I was trying to solve a problem with power supply of my controller (TORO DDC-4) when suddenly the displays turned off. Then I made some simple measurements with my digital multimeter, starting from an area which earlier then this last displays' issuealready seemed a bit burnt (between the orange SMD diodes ZD1 and D10).
In the diode test mode I read these values (leads in both directions):
ZD1: 1 - 850
D10: 650 - 1
D11: 647 - 1
The other orange diodes (to their left), some of which hidden by the upper display, have similar values then those of D10 and D11. The only with a higher value is the zener (ZD1). I don't know if this can be considered an anomaly.
The other bigger diodes (D9, D12 and D21) showed these values:
D9: 623 - 1
D12: 602 - 1
D21: 604 - 1
At a glance all would seem regular.

So I measured the voltage at diodes' poles:
ZD1: -2.24 (both poles)
D10: -2.10, 1.83 (cathode close to D11)
D11: 2.40, 1.82
D9: -1.84, -2.03
D21: -2.19 (anode, successive to the zener in the circuit), -1.75 (cathode)

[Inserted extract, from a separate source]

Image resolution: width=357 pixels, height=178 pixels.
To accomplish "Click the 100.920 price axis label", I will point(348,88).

It could sound a bit strange but when I measured the voltage at D21 cathode I heard a hissing noise. The same thing happened to the successive poles of the components after D21 cathode (Q21 base and C21 upper pole). To rule out apossible D21-Q21 issue I replaced both of them. Apropos of replacingcomponents, I even replaced all the other transistors. After this action, I haven't heard any hissing noise anymore (maybe the new components are more efficient). Within the replaced transistors there was Q4, at whose collector there was no voltage. With the new one there is no voltage as well (perhaps this could depend on the malfunction of the central unit).

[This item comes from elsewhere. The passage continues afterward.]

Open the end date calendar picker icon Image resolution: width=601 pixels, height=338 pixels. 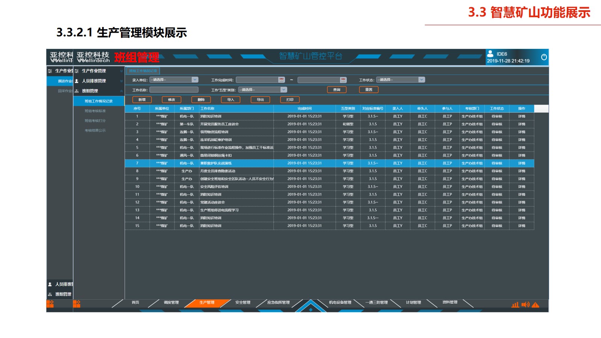pos(343,80)
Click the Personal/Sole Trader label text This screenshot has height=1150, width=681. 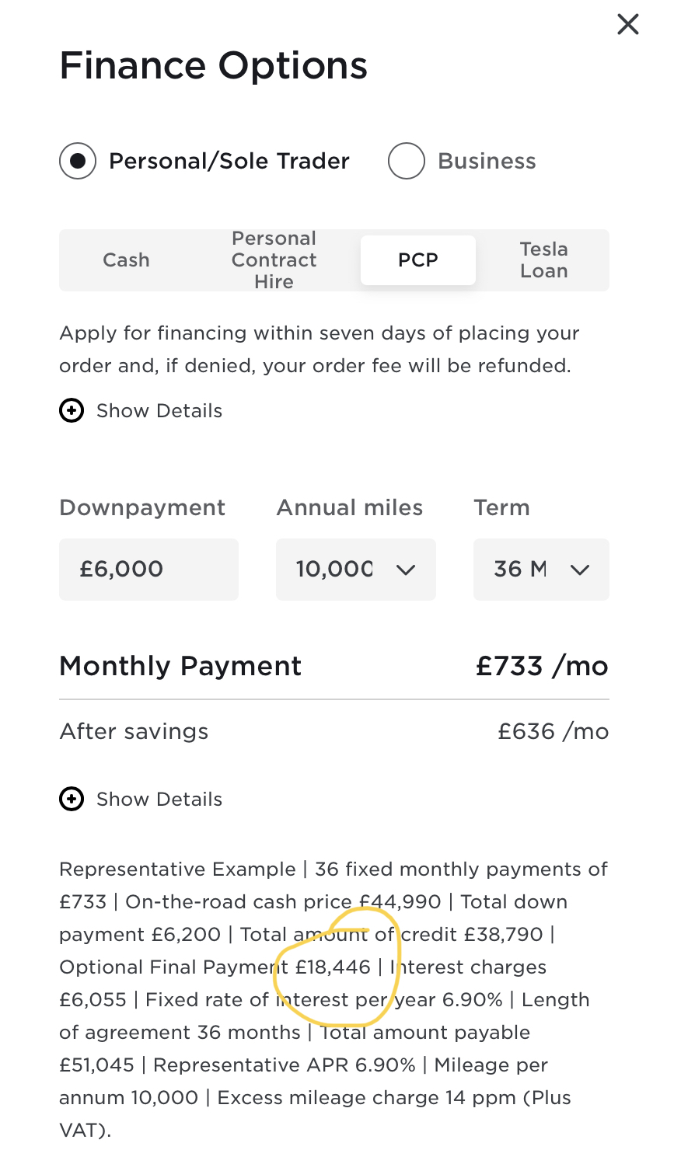pyautogui.click(x=229, y=161)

Probably, a short circuit or an overvoltage has damaged this PCB. I'm quite sure that this problem comes from the relay: I measured 12V arriving there after AC entry and a short circuit in the relay or its malfunction could have sent these 12V throughout the circuit, thus damaging the components which cannot resist to that voltage.
And I'm afraid that within these components there's the central unit.

Now, to rule out various PCB components, I decided to replace the relay, the electrolytic capacitors, the internal lithium battery, 2 resistors (over than the above mentioned transistors).
Original components are still the varistor (already checked), the keys, the SMD capacitors and resistors, the central unit (U1), the crystal (Y1), the inductors (L1 and L2), all the diodes (except for D21), the displays and a SOT23-5 (at least I guess: its code is C2ZD).

My attention is now focused on that SOT23-5 (U2 in the circuit, 2nd image, top center, focus on the last image). It should be a voltage regulator, am I wrong?
How can I measure its efficiency with a multimeter possibly without desoldering it?
Would it be possible to replace it with a non SMD transistor?
Measuring voltage I've read these values (from the left to the right): -2.11; 1.70; 0.85.

And finally, would it be possible to check the central unit (U1)? Should it be desoldered? It's a kind of little black dome outside with no readable code. Do you think it could be easily replaced?
I forgot to say that there are no electronic schematics available at the moment.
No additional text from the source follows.